**The problem:**
Work out how many lines in the data include the string "computer"; reply with that number alone.

**Records shown:**
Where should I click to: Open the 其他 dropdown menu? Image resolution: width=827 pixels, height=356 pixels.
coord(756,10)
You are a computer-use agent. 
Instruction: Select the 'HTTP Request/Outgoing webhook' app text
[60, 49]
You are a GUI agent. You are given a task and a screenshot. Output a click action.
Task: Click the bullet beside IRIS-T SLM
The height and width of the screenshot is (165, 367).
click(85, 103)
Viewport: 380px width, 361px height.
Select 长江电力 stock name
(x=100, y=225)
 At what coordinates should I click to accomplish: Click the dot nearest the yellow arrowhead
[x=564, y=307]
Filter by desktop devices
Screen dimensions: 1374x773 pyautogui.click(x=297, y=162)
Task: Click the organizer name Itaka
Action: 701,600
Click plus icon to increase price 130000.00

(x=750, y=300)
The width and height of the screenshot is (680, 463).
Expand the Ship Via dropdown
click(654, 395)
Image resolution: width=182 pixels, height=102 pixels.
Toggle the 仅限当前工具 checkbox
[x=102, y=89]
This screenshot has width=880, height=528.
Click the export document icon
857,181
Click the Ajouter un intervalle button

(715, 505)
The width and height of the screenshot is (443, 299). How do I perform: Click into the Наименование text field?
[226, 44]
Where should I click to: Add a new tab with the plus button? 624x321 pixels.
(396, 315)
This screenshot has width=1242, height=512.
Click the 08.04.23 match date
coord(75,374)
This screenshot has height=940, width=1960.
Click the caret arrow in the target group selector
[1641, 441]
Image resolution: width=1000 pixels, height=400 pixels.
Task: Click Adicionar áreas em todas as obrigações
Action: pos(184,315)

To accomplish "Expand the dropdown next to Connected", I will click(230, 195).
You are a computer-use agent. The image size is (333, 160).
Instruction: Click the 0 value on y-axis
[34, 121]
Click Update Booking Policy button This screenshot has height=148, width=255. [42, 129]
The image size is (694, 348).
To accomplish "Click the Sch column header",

**Exercise solution:**
2